Hello and happy 2014 from the Poetry and Literature Center. If you’re free this evening, please tune into the PBS NewsHour—the program will include the third segment from Poet Laureate Natasha Trethewey’s signature project, “Where Poetry Lives,” a series of on-locations reports the Laureate is participating in with Jeffrey Brown, the NewsHour’s Chief Correspondent for Arts, Culture, and Society.
Tonight’s segment marks the midway point for the project, and the midway point of the Laureate’s second term. It features Harvard Medical School professor Rafael Campo, as well as several of his students, discussing the role of poetry in medicine and medical care. The NewsHour has also created a wealth of online features in conjunction with the segment, including a lesson plan and a planned Twitter chat.

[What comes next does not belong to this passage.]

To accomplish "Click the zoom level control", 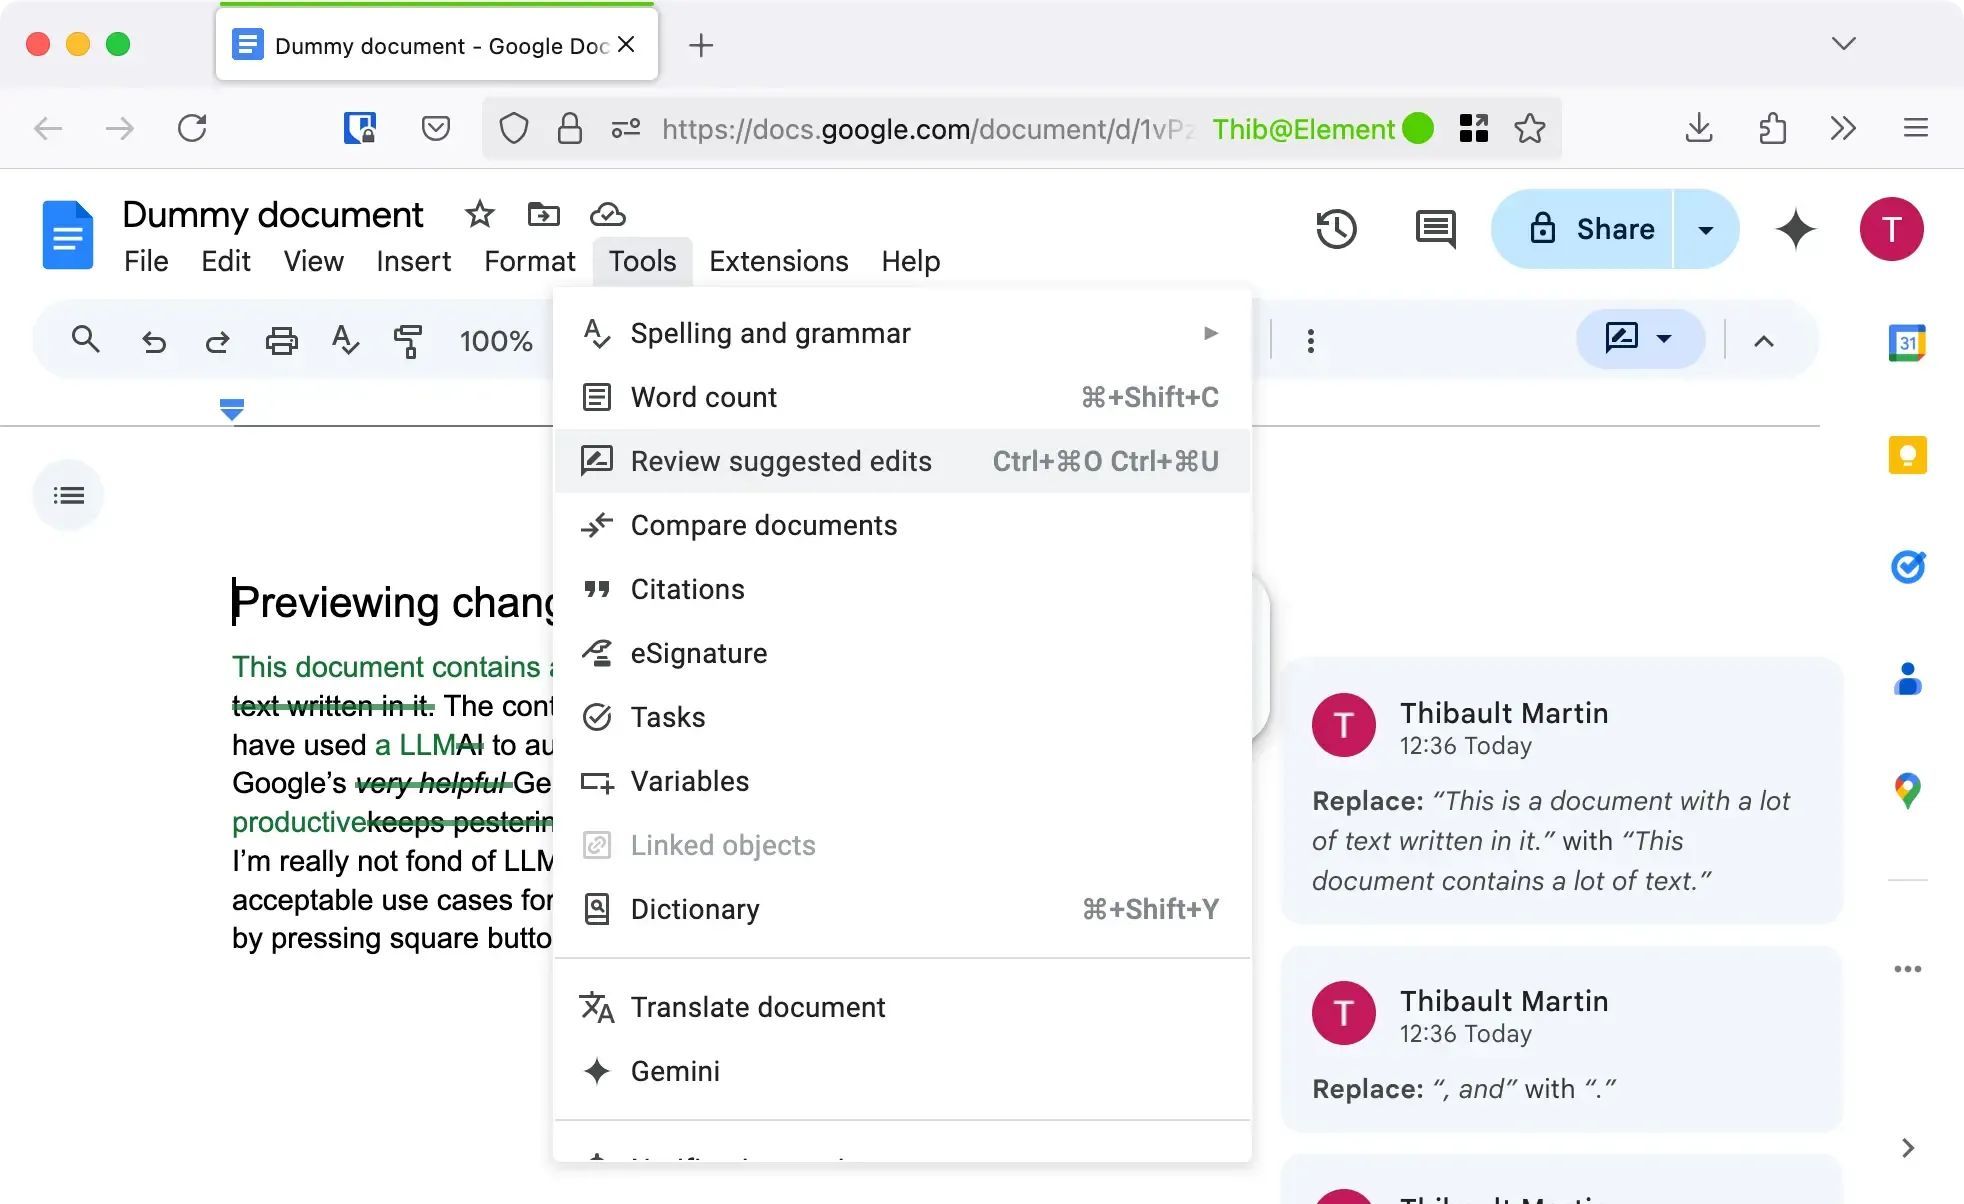I will pos(496,340).
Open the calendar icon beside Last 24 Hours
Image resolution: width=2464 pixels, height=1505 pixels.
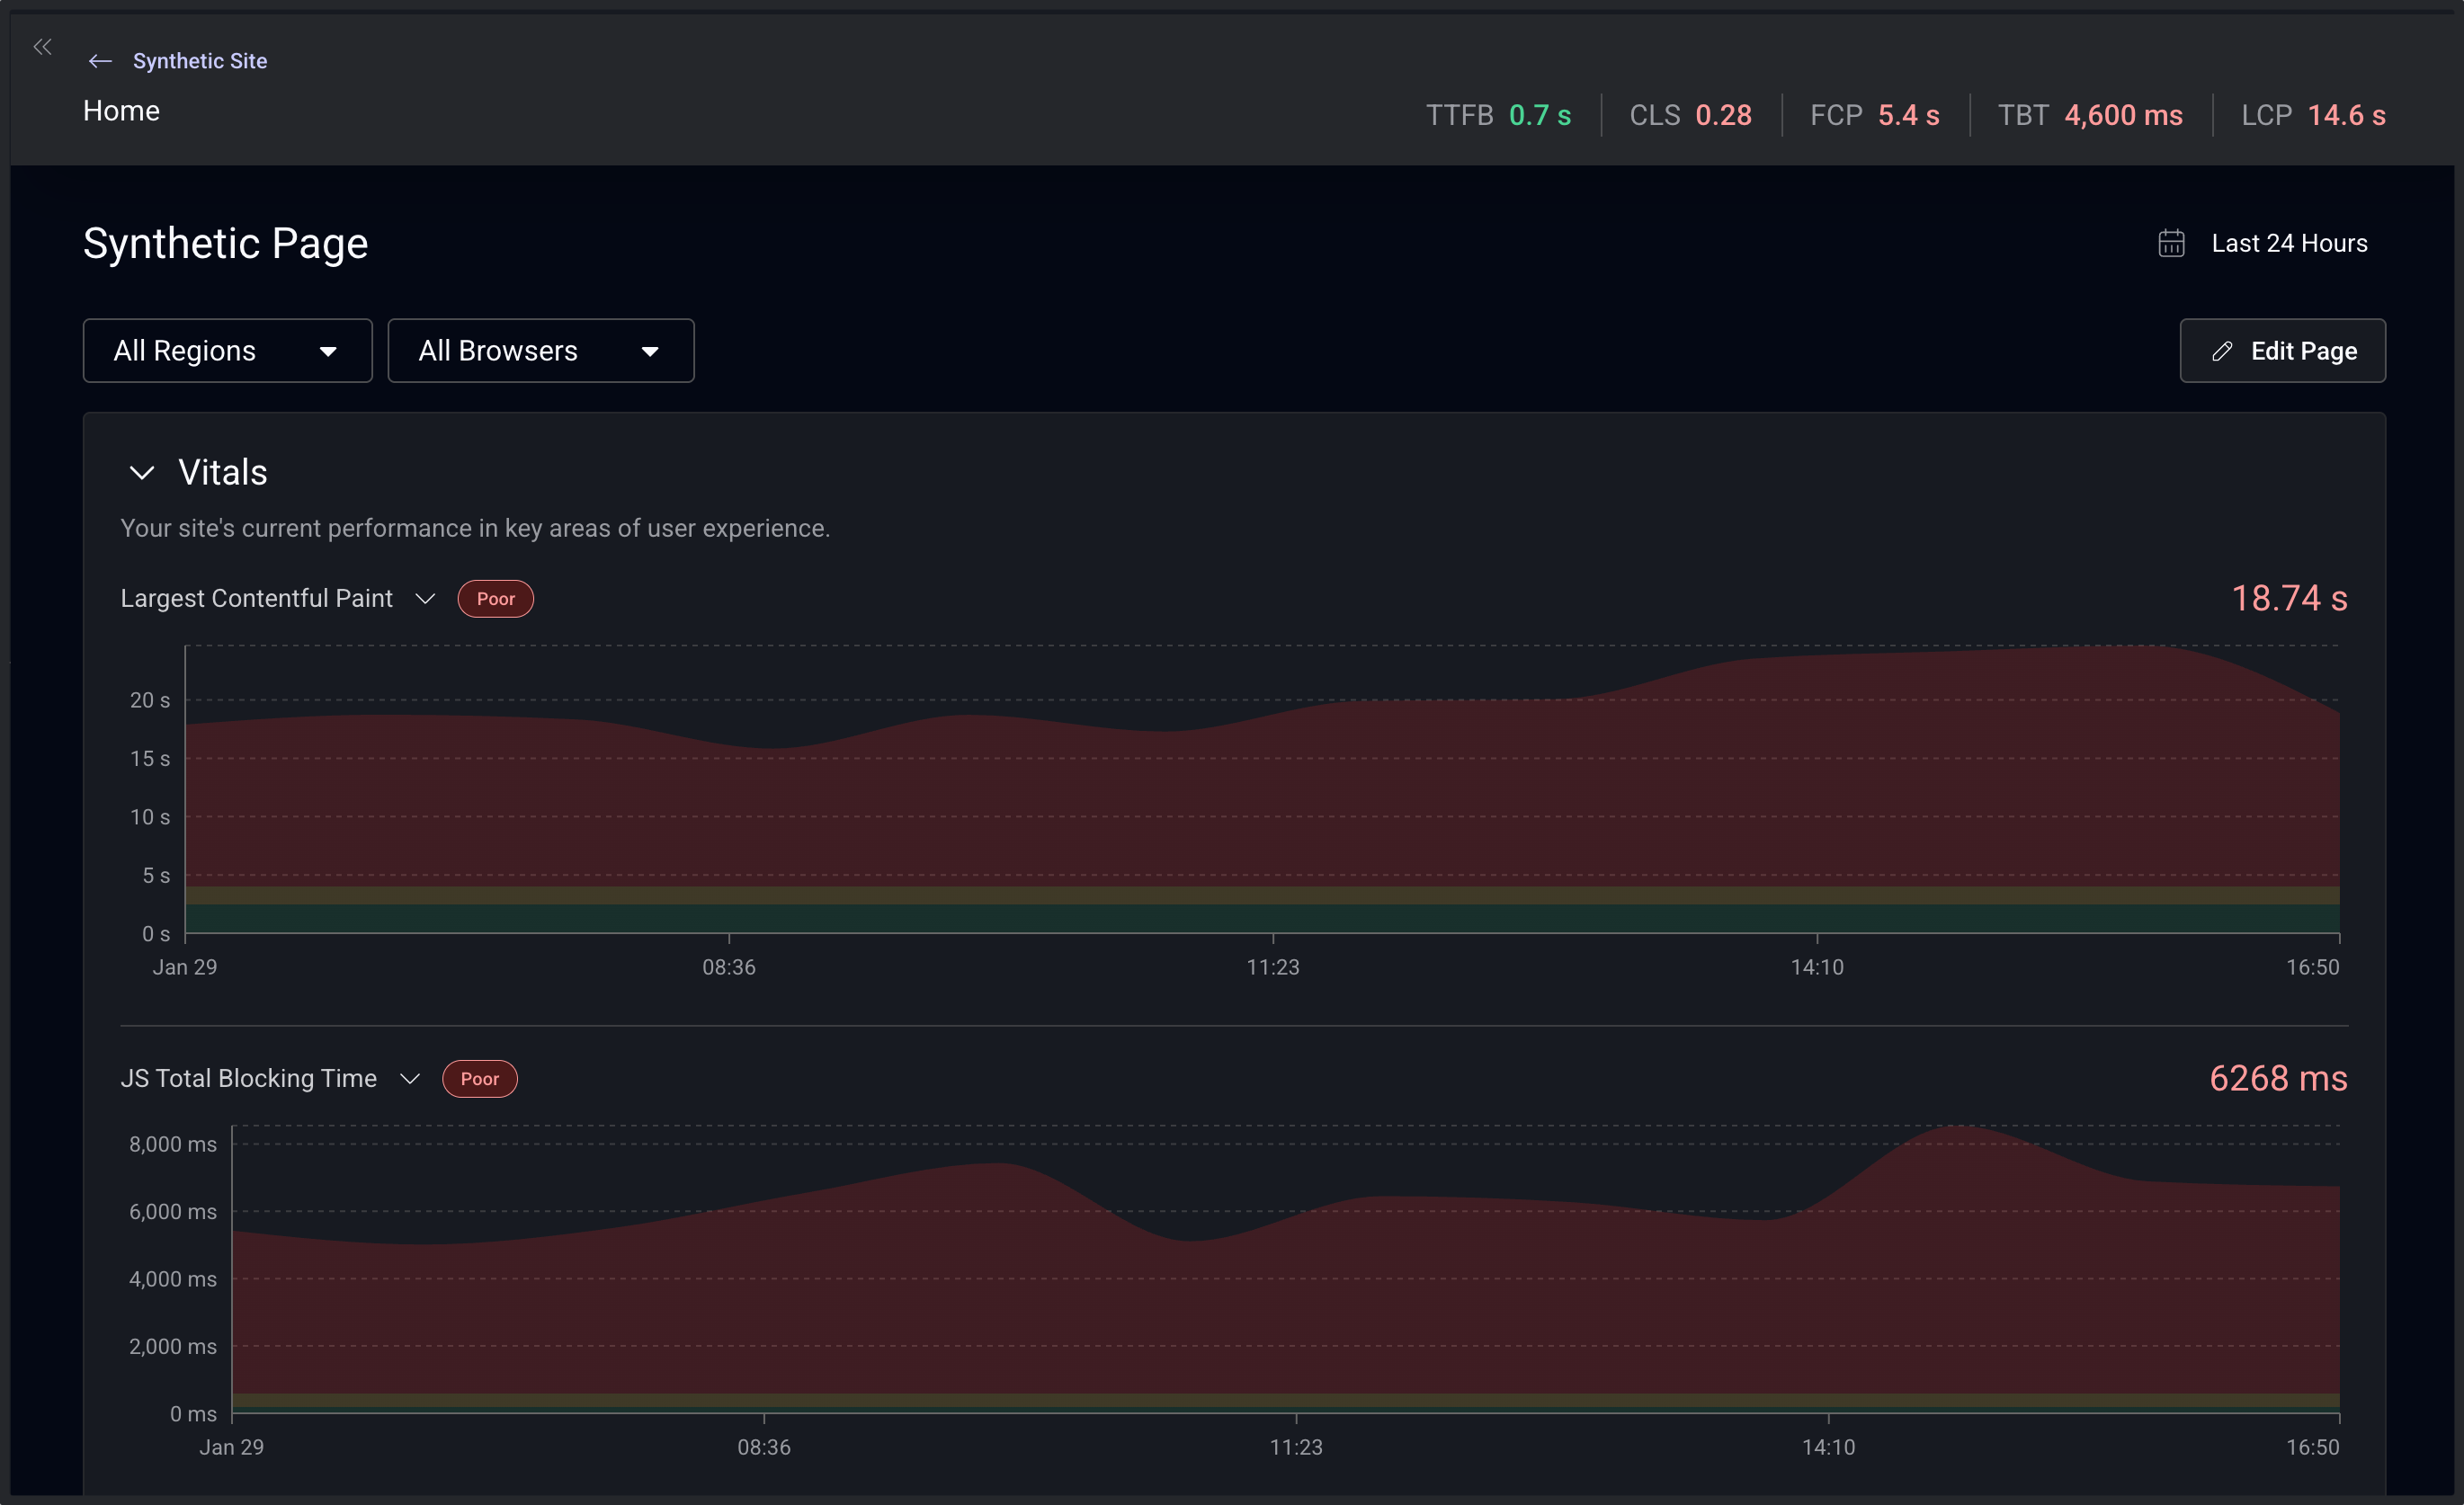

The project’s first and second segments were also engaging and informative, as they profiled the Alzheimer’s Poetry Project in Brooklyn, NY and the InsideOut Literary Arts Project in Detroit, MI. The Poet Laureate wrote “Poet’s Notebook” blogs about the Brooklyn and Detroit segments, which showed how she personally connected to both communities and saw how both organizations were using poetry as a powerful tool.
I am especially proud of “Where Poetry Lives,” which helps promote the way poetry lives beyond the walls of the Library, and beyond the walls of academia. Poetry connects to countless Americans, in ways that matter to their everyday lives. As Natasha Trethewey likes to quote, from novelist James Baldwin, poetry re-creates out of the disorder of life that order which is art.
I am also happy to say there are other Laureates on TV these days. Recently 18th Poet Laureate Consultant in Poetry Philip Levine was interviewed on Moyers and Company, and Peter Armenti’s Oct. 31 post talked about the multiple media appearances by Poets Laureate Robert Pinsky and Billy Collins. My wish for this year: our Poets Laureate continue to champion poetry on air and online, and people in every part of our country realize—maybe for the first time—why a few lines or even a single image might mean the world to them.